Indonesia: ‘World’s most polluted’ river
September 12th 2012
With dozens of bright green rice paddies, flocks of kites in the sky and children laughing nearby, at first glance the village of Sukamaju in western Java has all the charms of rural Indonesia. But the idyllic setting is spoiled by a strong stench rising from the Citarum river that flows in the distance, thick with mounds of garbage and plastic bags dumped on its banks. This immense aquatic rubbish bin winds 297 kilometers (185 miles) across the island of Java, cutting through the sprawling Indonesian capital, Jakarta. Labelled ‘the most-polluted in the world’ by a local commission of government agencies and NGOs charged with its clean-up, the river is the only source of water for 15 million Indonesians who live on its banks, despite the risks to health and crops.
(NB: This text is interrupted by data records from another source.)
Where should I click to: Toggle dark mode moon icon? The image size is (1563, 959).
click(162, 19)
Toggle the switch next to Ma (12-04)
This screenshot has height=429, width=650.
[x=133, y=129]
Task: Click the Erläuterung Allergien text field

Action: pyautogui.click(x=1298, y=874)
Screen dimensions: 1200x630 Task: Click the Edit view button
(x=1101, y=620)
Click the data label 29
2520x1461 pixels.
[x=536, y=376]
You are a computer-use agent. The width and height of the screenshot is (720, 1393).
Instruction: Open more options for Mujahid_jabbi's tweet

In the village of Sukamaju, not far from the bustling West Java capital of Bandung, a well at a small village square serves as a public shower. Without any other water source in the village, it is connected directly to the canal. Noor, a villager in her 40s, has had white patches on her arms for the past six months. ‘When I first started itching, it was always after washing here. It’s because of the contaminated water in the river. It’s the factories’ fault,’ she said. ‘I don’t know what this disease is, but I don’t have any money to see a doctor.’ The Bandung Basin is the historic center of Indonesia’s textile industry, where 1,500 factories in the region dump 280 tons of toxic waste each day into the Citarum. In the irrigation canals of Sukamaju, between the rice paddies, the water for crops that runs through the fields is a puzzling deep red verging on black. ‘This is because of the dyes from the factories. The color changes every two hours (depending on dyes being washed out), and that has a direct impact on the quality of the rice,’ complained Deni Riswandani, as he dissected a young sprig. ‘There are no more grains in the pods. Production has been reduced 50 percent from the normal harvest,’ said Riswandani, who is trying to bring farmers together to lobby for financial compensation.